§ **EXCERPT PROVIDED**:
**********

Welcome to the third edition - let’s get straight to this week’s ideas, where AI and Cybersecurity intersect…
Five Ideas
Nvidia recently announced a partnership with Deutsche Bank to bring AI to financial services, including real-time risk valuation and model backtesting. In this unrelated interview, Nvidia’s CSO does a good job describing the shift that AI brings to the interplay between defenders and attackers.
2. Eight Marines - not a single one got detected
The U.S. Army previously put AI security cameras to the test using a squad of Marines to build the algorithms and evade detection. The evasion tactics are well worth reading!
3. New U.S.-EU Artificial Intelligence Collaboration
The US and EU joined forces to advance AI research and privacy-protecting tech through an expert-filled administrative arrangement. This increases the scope of previous efforts, with focus areas:
extreme weather and climate forecasting
emergency response management
health and medicine improvements
electric grid optimisation
agriculture optimisation
No direct cyber call out, but protecting AI decision-making from attack will quickly become a thematic issue.

**********

§ **SUPPLIED INFORMATION**:

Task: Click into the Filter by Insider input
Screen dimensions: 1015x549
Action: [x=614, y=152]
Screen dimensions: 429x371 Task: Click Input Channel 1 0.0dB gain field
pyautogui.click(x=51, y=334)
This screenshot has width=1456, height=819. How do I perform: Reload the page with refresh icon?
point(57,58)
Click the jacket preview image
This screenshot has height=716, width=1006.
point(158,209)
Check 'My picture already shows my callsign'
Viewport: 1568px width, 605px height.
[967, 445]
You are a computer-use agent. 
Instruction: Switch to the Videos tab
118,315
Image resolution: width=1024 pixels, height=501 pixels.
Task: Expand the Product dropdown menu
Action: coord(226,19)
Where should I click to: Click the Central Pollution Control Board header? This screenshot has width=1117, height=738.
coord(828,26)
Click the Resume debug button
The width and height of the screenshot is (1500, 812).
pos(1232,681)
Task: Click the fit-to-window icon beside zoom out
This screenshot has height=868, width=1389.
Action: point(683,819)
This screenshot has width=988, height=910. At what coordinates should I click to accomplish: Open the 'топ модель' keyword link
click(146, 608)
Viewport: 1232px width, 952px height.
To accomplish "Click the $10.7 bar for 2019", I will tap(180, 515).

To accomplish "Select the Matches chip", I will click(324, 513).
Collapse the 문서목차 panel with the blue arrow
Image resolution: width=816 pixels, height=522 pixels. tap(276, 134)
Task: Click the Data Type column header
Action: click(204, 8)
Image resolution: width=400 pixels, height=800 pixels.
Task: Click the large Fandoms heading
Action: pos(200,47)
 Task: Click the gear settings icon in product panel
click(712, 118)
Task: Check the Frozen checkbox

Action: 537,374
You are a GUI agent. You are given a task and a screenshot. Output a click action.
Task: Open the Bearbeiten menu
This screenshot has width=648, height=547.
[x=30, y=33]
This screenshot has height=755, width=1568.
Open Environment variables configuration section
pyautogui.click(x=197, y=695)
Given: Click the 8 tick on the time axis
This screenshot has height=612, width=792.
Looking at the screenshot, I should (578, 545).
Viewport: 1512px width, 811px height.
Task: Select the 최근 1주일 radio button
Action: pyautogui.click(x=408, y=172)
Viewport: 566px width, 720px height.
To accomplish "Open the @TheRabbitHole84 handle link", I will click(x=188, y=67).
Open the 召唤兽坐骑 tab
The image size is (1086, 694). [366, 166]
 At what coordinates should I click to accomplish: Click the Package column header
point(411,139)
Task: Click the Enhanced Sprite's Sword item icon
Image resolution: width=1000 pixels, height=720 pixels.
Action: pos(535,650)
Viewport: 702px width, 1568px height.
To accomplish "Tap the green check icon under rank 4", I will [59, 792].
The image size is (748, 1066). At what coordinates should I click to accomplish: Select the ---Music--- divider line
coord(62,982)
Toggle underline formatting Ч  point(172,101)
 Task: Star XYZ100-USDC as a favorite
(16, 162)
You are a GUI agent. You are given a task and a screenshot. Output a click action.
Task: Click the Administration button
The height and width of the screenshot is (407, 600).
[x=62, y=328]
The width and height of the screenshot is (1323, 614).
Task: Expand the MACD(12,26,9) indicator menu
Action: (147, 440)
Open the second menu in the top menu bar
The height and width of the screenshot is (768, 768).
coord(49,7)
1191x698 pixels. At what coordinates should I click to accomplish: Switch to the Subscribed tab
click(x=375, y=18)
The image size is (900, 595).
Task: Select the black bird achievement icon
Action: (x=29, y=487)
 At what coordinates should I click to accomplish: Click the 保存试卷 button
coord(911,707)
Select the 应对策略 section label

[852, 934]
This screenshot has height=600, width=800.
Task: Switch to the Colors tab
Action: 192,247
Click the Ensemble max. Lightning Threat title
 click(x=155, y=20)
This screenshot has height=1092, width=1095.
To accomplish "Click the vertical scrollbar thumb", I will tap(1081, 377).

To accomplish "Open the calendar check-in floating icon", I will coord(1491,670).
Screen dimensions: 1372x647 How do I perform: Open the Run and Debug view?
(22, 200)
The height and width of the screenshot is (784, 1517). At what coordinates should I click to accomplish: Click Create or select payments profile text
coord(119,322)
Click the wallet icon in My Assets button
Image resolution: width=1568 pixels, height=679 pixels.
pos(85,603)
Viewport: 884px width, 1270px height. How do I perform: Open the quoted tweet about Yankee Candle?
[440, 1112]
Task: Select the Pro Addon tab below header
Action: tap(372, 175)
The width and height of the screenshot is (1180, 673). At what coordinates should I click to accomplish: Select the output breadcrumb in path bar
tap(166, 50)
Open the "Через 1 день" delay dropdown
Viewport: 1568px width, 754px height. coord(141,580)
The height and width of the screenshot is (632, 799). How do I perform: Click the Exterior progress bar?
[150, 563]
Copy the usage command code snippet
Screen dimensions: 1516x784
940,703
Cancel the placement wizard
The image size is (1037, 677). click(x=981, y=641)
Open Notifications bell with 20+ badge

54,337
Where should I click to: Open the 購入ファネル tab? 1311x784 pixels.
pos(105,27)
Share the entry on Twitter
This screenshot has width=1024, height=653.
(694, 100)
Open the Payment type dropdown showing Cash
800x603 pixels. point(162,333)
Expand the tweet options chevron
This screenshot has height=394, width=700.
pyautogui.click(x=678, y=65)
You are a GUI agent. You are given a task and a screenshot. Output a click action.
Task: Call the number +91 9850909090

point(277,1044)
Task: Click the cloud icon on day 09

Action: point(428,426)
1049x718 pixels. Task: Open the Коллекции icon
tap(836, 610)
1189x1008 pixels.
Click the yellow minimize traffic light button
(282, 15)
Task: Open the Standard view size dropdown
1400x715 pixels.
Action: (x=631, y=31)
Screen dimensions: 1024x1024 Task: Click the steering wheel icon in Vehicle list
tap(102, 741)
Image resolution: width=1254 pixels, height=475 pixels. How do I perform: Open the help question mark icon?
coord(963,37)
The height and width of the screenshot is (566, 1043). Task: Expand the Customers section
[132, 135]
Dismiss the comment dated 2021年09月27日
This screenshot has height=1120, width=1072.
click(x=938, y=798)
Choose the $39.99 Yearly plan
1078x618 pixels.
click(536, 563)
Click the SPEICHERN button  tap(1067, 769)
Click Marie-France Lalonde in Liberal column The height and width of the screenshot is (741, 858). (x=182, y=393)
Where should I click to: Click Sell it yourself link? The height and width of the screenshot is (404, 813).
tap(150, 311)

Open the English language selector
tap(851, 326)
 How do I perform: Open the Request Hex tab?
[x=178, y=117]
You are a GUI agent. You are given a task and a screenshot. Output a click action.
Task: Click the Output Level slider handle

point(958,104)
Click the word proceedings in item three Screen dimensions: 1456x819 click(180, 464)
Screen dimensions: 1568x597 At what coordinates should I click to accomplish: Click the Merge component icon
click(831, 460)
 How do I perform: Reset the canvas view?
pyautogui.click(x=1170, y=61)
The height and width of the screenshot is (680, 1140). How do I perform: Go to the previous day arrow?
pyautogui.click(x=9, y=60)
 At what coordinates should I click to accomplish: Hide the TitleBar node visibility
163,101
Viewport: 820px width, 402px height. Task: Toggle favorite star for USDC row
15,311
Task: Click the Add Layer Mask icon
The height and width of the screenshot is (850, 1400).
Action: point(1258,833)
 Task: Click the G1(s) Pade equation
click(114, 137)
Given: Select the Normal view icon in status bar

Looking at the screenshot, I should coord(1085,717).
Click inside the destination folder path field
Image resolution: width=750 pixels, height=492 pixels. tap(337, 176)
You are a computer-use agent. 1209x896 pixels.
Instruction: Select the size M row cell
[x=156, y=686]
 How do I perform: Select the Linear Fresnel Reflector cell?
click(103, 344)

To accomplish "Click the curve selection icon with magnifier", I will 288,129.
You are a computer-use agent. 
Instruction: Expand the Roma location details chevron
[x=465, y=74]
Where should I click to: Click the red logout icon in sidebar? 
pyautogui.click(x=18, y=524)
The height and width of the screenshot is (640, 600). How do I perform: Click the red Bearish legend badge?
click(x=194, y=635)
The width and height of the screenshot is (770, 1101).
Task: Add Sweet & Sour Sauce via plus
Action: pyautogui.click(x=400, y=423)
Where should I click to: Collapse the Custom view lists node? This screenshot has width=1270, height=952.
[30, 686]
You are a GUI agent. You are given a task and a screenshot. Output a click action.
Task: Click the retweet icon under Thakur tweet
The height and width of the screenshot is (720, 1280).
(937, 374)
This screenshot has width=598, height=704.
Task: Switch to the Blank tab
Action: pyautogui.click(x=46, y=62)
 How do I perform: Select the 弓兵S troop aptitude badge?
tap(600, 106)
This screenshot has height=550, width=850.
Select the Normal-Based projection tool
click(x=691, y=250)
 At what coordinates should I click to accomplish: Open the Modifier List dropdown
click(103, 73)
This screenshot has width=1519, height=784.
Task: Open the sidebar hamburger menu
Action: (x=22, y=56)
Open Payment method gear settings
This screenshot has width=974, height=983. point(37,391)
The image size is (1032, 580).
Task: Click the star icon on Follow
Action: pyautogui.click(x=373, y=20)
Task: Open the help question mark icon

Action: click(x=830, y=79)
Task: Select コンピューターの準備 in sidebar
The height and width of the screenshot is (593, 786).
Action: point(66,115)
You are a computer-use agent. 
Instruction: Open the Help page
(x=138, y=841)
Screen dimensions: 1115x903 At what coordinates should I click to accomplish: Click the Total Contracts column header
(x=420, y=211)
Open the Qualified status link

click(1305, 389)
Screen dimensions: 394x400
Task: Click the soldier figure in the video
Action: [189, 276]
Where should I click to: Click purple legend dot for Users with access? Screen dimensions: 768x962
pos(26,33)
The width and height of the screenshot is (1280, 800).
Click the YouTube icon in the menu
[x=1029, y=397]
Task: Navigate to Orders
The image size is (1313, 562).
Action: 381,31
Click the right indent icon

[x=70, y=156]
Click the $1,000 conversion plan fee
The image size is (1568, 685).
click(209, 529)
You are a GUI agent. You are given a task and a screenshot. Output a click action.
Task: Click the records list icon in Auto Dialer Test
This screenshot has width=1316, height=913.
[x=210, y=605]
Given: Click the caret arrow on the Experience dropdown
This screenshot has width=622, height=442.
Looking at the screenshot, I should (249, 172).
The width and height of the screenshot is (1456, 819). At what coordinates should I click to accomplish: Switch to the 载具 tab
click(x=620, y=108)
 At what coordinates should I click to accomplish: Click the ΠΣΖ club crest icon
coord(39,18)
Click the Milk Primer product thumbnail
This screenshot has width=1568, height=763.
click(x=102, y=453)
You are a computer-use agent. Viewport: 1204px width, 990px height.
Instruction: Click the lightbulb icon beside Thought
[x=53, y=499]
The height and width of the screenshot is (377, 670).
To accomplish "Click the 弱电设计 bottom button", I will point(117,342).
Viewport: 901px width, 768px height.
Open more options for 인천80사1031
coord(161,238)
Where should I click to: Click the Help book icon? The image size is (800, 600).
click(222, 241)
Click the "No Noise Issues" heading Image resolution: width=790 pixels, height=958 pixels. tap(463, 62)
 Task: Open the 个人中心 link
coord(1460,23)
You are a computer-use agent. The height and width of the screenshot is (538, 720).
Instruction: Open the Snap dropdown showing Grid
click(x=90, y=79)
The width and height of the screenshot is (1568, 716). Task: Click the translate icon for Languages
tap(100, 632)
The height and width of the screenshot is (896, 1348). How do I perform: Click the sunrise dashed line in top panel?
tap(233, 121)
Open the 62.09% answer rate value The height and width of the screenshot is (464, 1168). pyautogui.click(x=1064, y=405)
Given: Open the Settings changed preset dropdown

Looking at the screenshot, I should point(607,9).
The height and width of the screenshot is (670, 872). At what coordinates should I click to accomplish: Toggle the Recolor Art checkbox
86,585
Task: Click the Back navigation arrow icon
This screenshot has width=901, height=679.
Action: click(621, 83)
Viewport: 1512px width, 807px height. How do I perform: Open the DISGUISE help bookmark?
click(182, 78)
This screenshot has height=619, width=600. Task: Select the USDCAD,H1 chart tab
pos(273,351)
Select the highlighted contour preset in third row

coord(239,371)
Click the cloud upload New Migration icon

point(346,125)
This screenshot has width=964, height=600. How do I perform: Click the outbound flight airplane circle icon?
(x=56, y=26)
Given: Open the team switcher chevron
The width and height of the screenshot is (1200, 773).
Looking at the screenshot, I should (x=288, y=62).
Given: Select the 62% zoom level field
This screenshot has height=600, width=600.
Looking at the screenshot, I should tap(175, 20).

**********

§ **REQUIRED ACTION 1**:
In the AI and cybersecurity newsletter, do the following statements agree with it? Answer yes or no for each, quoting the deciding words: (a) Nvidia's partnership with Deutsche Bank covers real-time risk valuation; (b) some of the Marines were detected by the AI security cameras; (c) the U.S.-EU collaboration directly calls out cyber.
§ **REQUIRED ACTION 2**:
Carry on the AI and cybersecurity newsletter, picking up after its final sentence.
The items have no connection to the AI and cybersecurity newsletter.

§ **TASK ANSWER 1**:
(a) Yes: "including real-time risk valuation and model backtesting"
(b) No: "Eight Marines - not a single one got detected"
(c) No: "No direct cyber call out"

§ **TASK ANSWER 2**:
4. AI reveals critical infrastructure cyberattack patterns, network traffic, target systems
NATO ran a simulated experiment late last year that saw six teams of cyber defenders from NATO allies tasked with setting up computer-based systems and power grids at an imaginary military base and keeping them running during a cyberattack. If hackers interfered with system operations or the power went down for more than 10 minutes, critical systems could go offline.
Orca Security has already integrated OpenAI’s GPT3 API into its SOC (Security Operations Centre) platform. This feels like a very natural use case. The process takes a security alert and uses AI to generate a remediation plan through natural language generation.
Bonus Idea
Using No-Code Tools to Create Useful AI Powered Apps
Don’t code but have an idea for an AI tool? Don’t give up. In this very accessible conversation, Danny Richman describes how he builds AI-powered apps with no-code or low-code tools. Danny hit the news recently for making DannyBot, a low-code solution to help his dyslexic landscaping friend write professional emails to his clients.